• _Records shown_

:::::

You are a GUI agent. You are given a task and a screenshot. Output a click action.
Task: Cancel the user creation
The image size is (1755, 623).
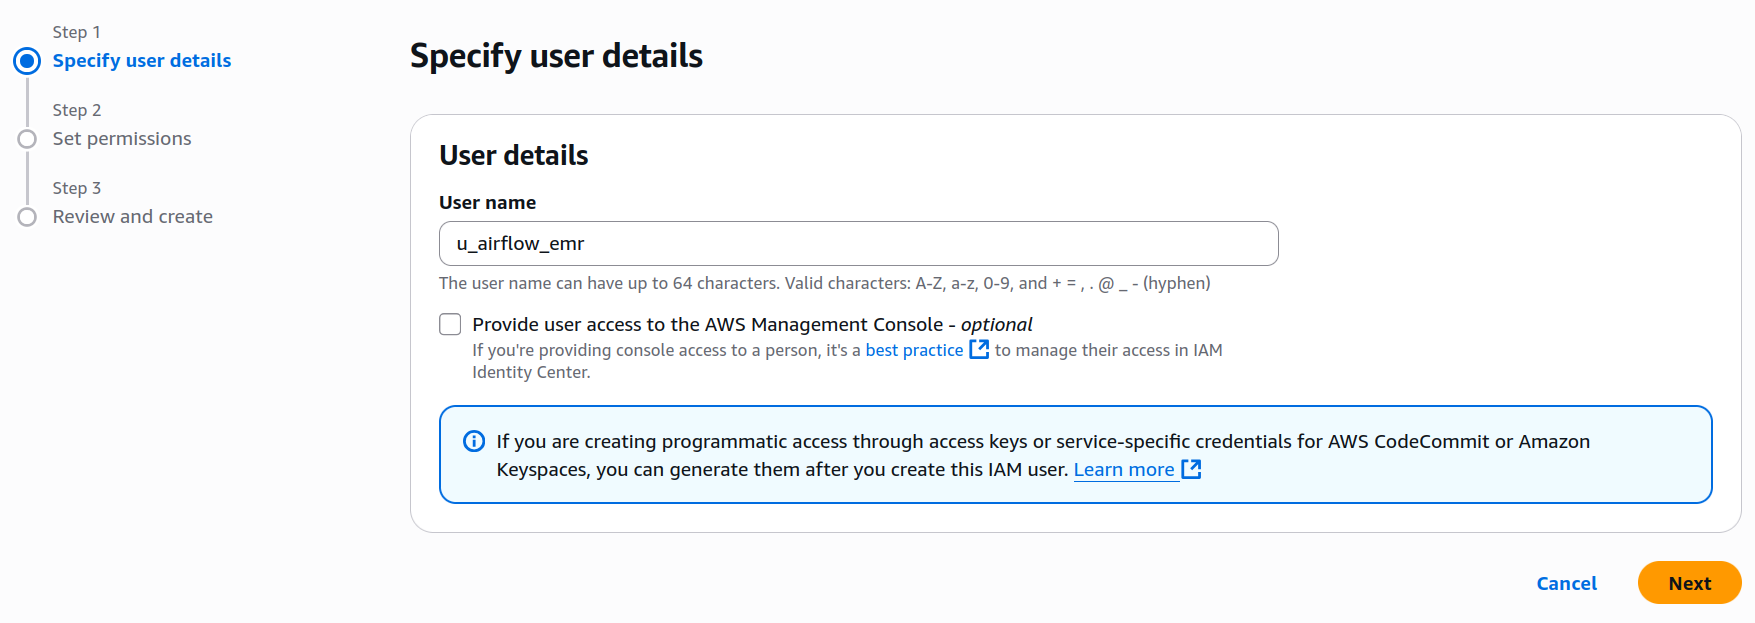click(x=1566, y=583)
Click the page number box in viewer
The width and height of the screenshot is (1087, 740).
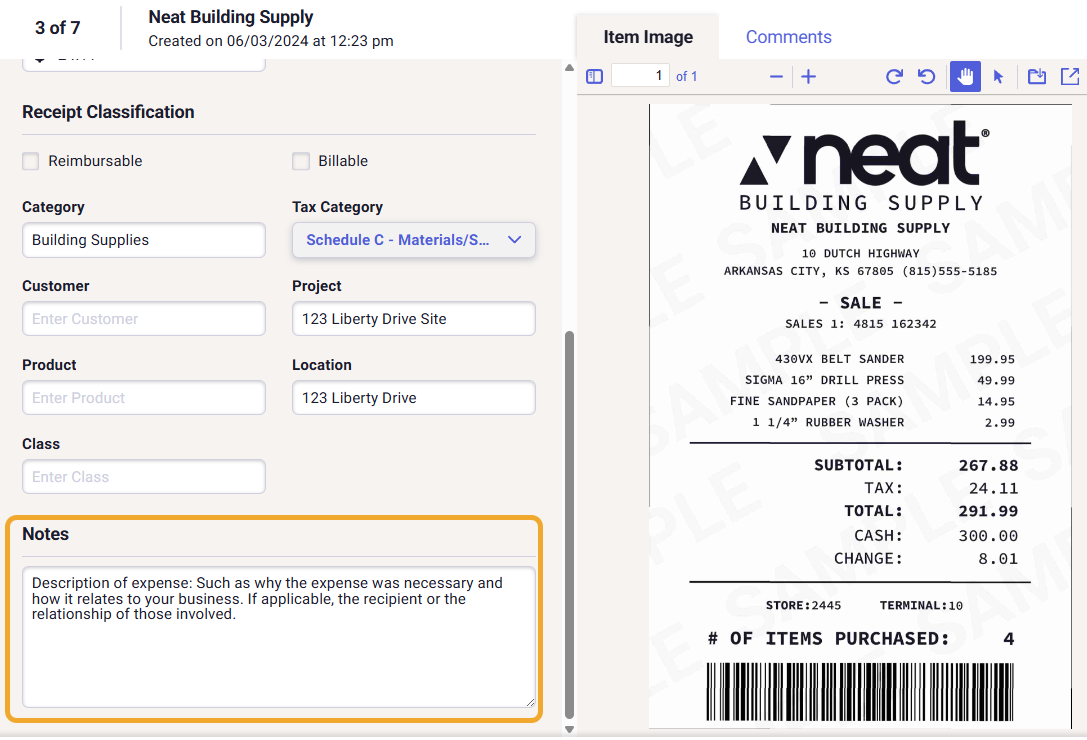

:::::

• _Job_
Put every line of the material above into a Markdown table with the columns Row and Line, numbering each row and skipping blank lines. Leave the pictures out.

• _Result below_
| Row | Line |
|---|---|
| 1 | You are a GUI agent. You are given a task and a screenshot. Output a click action. |
| 2 | Task: Cancel the user creation |
| 3 | The image size is (1755, 623). |
| 4 | click(x=1566, y=583) |
| 5 | Click the page number box in viewer |
| 6 | The width and height of the screenshot is (1087, 740). |